Così, dopo la roboante vittoria in casa della capolista Napoli, è arrivato il pareggio interno contro l’Empoli che ha complicato ulteriormente la corsa per un piazzamento Champions. I rossoneri sembrano essere troppo dipendenti dalle condizioni di Leao e il portoghese non sta rispondendo sempre presente.
Un problema che può condizionare anche il futuro del Milan. Pensare oggi, con i quarti di Champions alle porte, all’eventuale esonero di Pioli non è possibile, così come pare azzardato immaginare trattative con un nuovo allenatore. Però qualcosa sotto traccia si muove perché la società non vuole farsi trovare impreparata.

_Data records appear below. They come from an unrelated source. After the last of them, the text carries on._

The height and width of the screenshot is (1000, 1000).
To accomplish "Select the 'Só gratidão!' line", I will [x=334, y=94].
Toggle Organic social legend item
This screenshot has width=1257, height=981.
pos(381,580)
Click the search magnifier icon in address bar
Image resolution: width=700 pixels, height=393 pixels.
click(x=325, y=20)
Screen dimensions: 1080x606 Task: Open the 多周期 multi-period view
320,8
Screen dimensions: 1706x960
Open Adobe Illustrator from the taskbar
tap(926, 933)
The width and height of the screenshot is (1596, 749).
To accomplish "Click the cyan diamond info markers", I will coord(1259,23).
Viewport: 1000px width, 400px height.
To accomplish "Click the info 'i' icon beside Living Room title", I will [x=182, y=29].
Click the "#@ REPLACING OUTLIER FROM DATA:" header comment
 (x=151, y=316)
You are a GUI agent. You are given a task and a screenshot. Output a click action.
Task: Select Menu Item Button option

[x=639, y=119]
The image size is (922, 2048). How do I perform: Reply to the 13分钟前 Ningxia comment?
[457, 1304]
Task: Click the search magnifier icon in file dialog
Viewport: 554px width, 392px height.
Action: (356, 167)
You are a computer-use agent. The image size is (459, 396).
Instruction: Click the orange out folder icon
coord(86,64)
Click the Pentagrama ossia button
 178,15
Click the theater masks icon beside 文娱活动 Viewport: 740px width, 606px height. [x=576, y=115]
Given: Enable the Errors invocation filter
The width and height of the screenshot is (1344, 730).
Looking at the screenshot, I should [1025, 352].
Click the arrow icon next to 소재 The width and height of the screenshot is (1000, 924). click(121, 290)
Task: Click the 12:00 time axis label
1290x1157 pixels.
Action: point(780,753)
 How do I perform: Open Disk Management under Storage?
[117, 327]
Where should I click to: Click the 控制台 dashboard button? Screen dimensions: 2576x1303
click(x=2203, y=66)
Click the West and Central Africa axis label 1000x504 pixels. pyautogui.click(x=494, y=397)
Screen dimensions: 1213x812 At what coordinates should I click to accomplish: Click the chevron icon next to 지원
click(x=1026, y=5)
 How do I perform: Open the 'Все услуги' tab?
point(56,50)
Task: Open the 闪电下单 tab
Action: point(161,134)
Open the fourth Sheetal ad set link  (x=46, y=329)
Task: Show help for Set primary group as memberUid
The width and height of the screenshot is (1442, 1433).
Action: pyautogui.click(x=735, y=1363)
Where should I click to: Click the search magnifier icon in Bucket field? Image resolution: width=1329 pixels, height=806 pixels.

Si parte allora dalla condizione necessaria perché Pioli resti alla guida della squadra: la qualificazione alla prossima edizione Champions League. Senza, immaginare che il tecnico che ha riportato lo scudetto al Milan possa restare, è complicato. L’allenatore rossonero ha quindi solo una strada per conservare il posto con Cardinale che avrebbe già deciso su chi puntare in caso di ribaltone in panchina.
Se davvero tra il Milan e Pioli dovesse finire a giugno, ecco che il patron del Milan ha un nome in cima alla lista dei desideri: Antonio Conte. Da poco esonerato dal Tottenham, il tecnico salentino è un profilo che fa gola a tutte le grandi di Serie A. Ci pensa l’Inter, se dovesse andare via Inzaghi, ci pensa la Roma in caso di separazione da Mourinho e, ovviamente, ci pensa anche il Milan.
Anzi, per Cardinale è lui il tecnico a cui affidare il nuovo progetto rossonero. Del resto Conte è stato capace di vincere ovunque andato (o quasi) ed è un nome che è garanzia di qualità.
Certo non mancherebbero le controindicazioni: la squadra dovrebbe adattarsi alla difesa a tre (e con Pioli non è che è andata poi chissà quanto bene), mentre la società dovrebbe accontentare le sue richieste sul mercato e non sarà facile con i paletti che la proprietà impone a Maldini e Massara.
Insomma, c’è più di un ostacolo da superare, ma Cardinale sembra essere disposto a scendere in campo in prima persona pur di raggiungere il suo obiettivo. Se dovesse esserci l’esonero di Pioli, c’è un solo nome nella testa del patron milanista: Antonio Conte.